* WORK TASK
The response must consist of all the entries, duplicated without alteration.
Top of RECORD EXCERPTS
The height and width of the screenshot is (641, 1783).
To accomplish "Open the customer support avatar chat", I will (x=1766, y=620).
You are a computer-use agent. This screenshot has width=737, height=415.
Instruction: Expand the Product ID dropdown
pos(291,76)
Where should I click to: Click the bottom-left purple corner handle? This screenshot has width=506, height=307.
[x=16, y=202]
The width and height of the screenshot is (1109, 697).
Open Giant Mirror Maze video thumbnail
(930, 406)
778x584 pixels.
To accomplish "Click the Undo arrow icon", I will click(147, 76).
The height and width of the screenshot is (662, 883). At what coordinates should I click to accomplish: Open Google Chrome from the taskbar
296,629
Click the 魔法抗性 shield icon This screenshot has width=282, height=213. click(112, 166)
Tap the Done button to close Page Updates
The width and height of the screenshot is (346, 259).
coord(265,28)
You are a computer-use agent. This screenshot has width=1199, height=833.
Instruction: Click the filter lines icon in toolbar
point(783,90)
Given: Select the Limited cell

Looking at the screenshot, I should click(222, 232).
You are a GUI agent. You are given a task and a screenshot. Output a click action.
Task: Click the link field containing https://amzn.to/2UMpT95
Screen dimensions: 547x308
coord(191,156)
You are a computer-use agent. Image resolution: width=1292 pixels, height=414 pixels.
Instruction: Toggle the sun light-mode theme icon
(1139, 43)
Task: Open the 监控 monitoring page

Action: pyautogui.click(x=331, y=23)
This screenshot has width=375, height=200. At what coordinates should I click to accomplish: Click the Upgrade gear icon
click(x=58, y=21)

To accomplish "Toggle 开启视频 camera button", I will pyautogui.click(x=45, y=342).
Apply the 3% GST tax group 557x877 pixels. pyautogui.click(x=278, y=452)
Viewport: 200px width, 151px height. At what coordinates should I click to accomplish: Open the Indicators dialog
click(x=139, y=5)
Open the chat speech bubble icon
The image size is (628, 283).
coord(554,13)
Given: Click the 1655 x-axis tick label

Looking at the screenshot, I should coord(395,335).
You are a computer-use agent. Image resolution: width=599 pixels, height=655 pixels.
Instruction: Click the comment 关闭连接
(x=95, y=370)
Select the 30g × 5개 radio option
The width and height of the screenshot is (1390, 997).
Bottom of RECORD EXCERPTS
* TASK RESULT
The height and width of the screenshot is (641, 1783).
To accomplish "Open the customer support avatar chat", I will (x=1766, y=620).
You are a computer-use agent. This screenshot has width=737, height=415.
Instruction: Expand the Product ID dropdown
pos(291,76)
Where should I click to: Click the bottom-left purple corner handle? This screenshot has width=506, height=307.
[x=16, y=202]
The width and height of the screenshot is (1109, 697).
Open Giant Mirror Maze video thumbnail
(930, 406)
778x584 pixels.
To accomplish "Click the Undo arrow icon", I will click(147, 76).
The height and width of the screenshot is (662, 883). At what coordinates should I click to accomplish: Open Google Chrome from the taskbar
296,629
Click the 魔法抗性 shield icon This screenshot has width=282, height=213. click(112, 166)
Tap the Done button to close Page Updates
The width and height of the screenshot is (346, 259).
coord(265,28)
You are a computer-use agent. This screenshot has width=1199, height=833.
Instruction: Click the filter lines icon in toolbar
point(783,90)
Given: Select the Limited cell

Looking at the screenshot, I should click(222, 232).
You are a GUI agent. You are given a task and a screenshot. Output a click action.
Task: Click the link field containing https://amzn.to/2UMpT95
Screen dimensions: 547x308
coord(191,156)
You are a computer-use agent. Image resolution: width=1292 pixels, height=414 pixels.
Instruction: Toggle the sun light-mode theme icon
(1139, 43)
Task: Open the 监控 monitoring page

Action: pyautogui.click(x=331, y=23)
This screenshot has width=375, height=200. At what coordinates should I click to accomplish: Click the Upgrade gear icon
click(x=58, y=21)

To accomplish "Toggle 开启视频 camera button", I will pyautogui.click(x=45, y=342).
Apply the 3% GST tax group 557x877 pixels. pyautogui.click(x=278, y=452)
Viewport: 200px width, 151px height. At what coordinates should I click to accomplish: Open the Indicators dialog
click(x=139, y=5)
Open the chat speech bubble icon
The image size is (628, 283).
coord(554,13)
Given: Click the 1655 x-axis tick label

Looking at the screenshot, I should coord(395,335).
You are a computer-use agent. Image resolution: width=599 pixels, height=655 pixels.
Instruction: Click the comment 关闭连接
(x=95, y=370)
Select the 30g × 5개 radio option
The width and height of the screenshot is (1390, 997).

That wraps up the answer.